### To do
Nothing should appear in the answer except the line containing "The height and" and the lines following it through the end of the listing, each given exactly.

### The input
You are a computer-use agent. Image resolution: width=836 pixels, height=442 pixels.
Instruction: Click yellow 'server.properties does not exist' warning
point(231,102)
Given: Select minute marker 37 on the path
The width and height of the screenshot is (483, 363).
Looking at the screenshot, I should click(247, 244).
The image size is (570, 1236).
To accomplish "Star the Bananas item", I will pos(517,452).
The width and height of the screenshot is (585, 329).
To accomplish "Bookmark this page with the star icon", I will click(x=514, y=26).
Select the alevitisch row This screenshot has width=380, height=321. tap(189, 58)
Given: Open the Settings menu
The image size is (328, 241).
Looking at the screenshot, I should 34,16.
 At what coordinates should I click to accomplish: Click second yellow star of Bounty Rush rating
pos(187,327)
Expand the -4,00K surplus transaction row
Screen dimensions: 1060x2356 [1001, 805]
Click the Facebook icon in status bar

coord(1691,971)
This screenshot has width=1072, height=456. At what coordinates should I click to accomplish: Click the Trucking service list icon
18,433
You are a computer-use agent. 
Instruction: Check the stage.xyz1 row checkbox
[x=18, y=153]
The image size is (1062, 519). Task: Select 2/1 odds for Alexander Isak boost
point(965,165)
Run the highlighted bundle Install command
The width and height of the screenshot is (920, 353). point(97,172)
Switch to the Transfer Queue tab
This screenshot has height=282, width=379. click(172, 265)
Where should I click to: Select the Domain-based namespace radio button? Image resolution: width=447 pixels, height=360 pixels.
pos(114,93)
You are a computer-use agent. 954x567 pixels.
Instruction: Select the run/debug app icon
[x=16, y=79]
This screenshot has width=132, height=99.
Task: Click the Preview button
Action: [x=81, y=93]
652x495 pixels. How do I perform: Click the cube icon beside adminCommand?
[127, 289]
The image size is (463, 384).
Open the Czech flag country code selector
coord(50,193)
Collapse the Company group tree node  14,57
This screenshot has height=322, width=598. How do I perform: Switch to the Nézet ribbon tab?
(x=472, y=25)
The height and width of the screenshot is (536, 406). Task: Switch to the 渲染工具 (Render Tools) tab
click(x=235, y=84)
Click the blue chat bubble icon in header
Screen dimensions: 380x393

### Response to the exercise
The height and width of the screenshot is (536, 406). Task: Switch to the 渲染工具 (Render Tools) tab
click(x=235, y=84)
Click the blue chat bubble icon in header
Screen dimensions: 380x393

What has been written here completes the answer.